Subscribing to a data stream means adding the db_name of the DataStream to a data stream reader together with a starting stream ID from which we want to start reading the stream events (see bliss.config.streaming.DataStreamReader). The DataStreamReader object reads events from a list of data streams and adds those events to a queue in memory. This can be done in monitoring mode (it only stops reading the streams when we tell it to stop) or in fetch mode (gets all available events and stops). All this happens in a separate greenlet which runs in the backround.

Walking a scan data tree

Walking a node is done as follows

  1. Call DataNode.walk_on_new_events
  2. Instantiate a DataStreamReader with a DataStreamReaderStopHandler or with wait=False (monitoring vs. fetching mode)
  3. When the node is a DataContainerNode, subscribe to the db_name_children_list stream
  4. When the node is a DataContainerNode, search+subscribe to all existing db_name_data and db_name_children_list streams. Filters are applied to exclude unwanted streams (see below).
  5. When the node is a ChannelDataNode, LimaChannelDataNode or ScanNode subscribe to the db_name_data stream.
  6. Set the started_event
  7. Iterate over the event queue of the DataStreamReader object (yield a list of stream events for one particular stream):
    1. Stream events from a db_name_children_list stream:
      1. Decode/merge events
      2. For each event:
        1. When the associated node is a DataContainerNode, search+subscribe to all existing db_name_data and db_name_children_list streams.
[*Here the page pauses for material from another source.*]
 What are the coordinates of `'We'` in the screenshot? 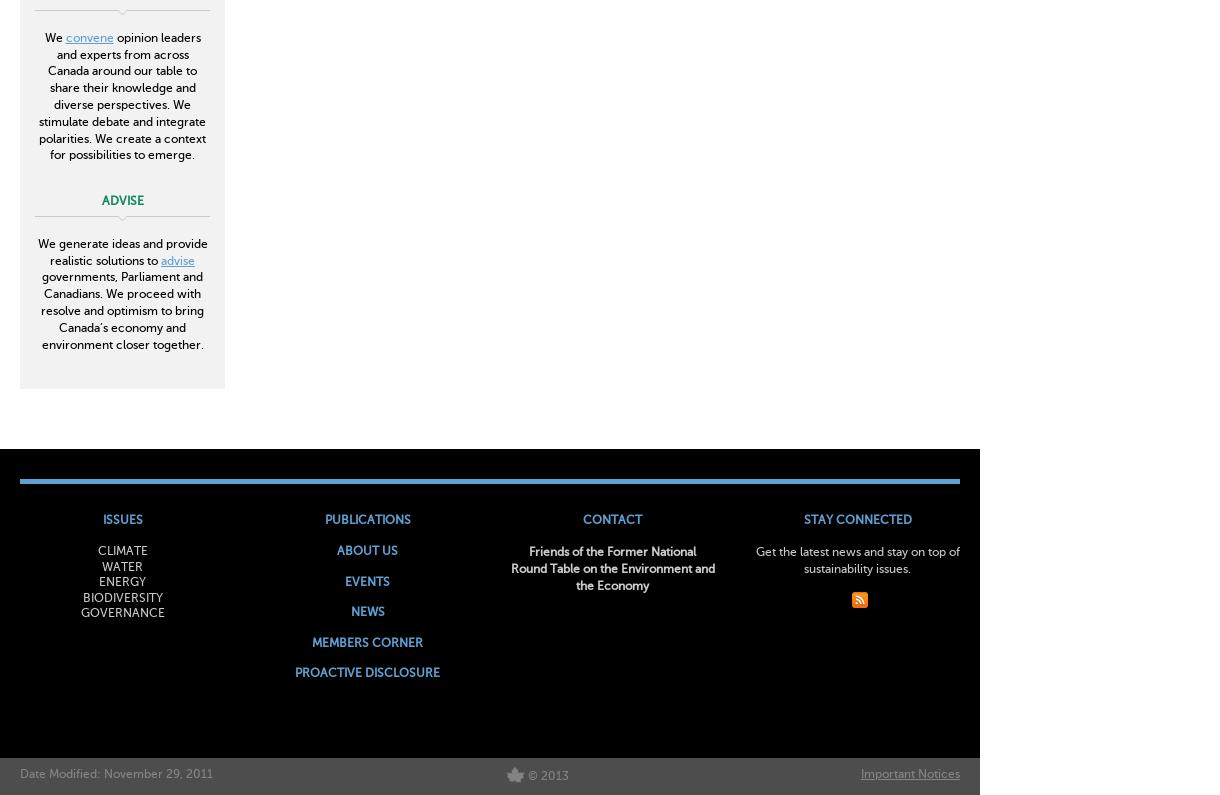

Filters are applied to exclude unwanted streams (see below).
        2. Yield a NEW_NODE event
    2. Stream events from a db_name_data stream:
      1. Decode/merge events
      2. Yield a NEW_DATA (ChannelDataNode and LimaChannelDataNode) or END_SCAN event (ScanNode).
      3. When the associated node is a ScanNode, remove all streams of the scan node and its children from the DataStreamReader.
  8. External call to the DataStreamReaderStopHandler (monitoring mode) or the event queue is empty (fetching mode)
  9. Stop the DataStreamReader
  10. Return DataNode.walk_on_new_events

Stream searching and subscribing is a costly operation for the REDIS server. The walk methods have following filter arguments to reduce the cost:

  • include_filter: only events from these nodes are returned (db_name_data streams are not subscribed to but db_name_children_list streams are subscribed to)
  • exclude_children: no events will be returned from the children of these nodes (non of the streams of the children are subscribed to)
  • exclude_existing_children: same as exclude_children but only applies to initial stream search+subscription (step 3). Defaults to exclude_children when not provided.